Task brief: Write out the listing below again, precisely as it is given.

-- Input records follows --

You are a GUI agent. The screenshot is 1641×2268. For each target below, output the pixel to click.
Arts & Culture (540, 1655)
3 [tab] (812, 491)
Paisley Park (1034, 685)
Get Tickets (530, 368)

-- Input records concluded --

Output below:
You are a GUI agent. The screenshot is 1641×2268. For each target below, output the pixel to click.
Arts & Culture (540, 1655)
3 [tab] (812, 491)
Paisley Park (1034, 685)
Get Tickets (530, 368)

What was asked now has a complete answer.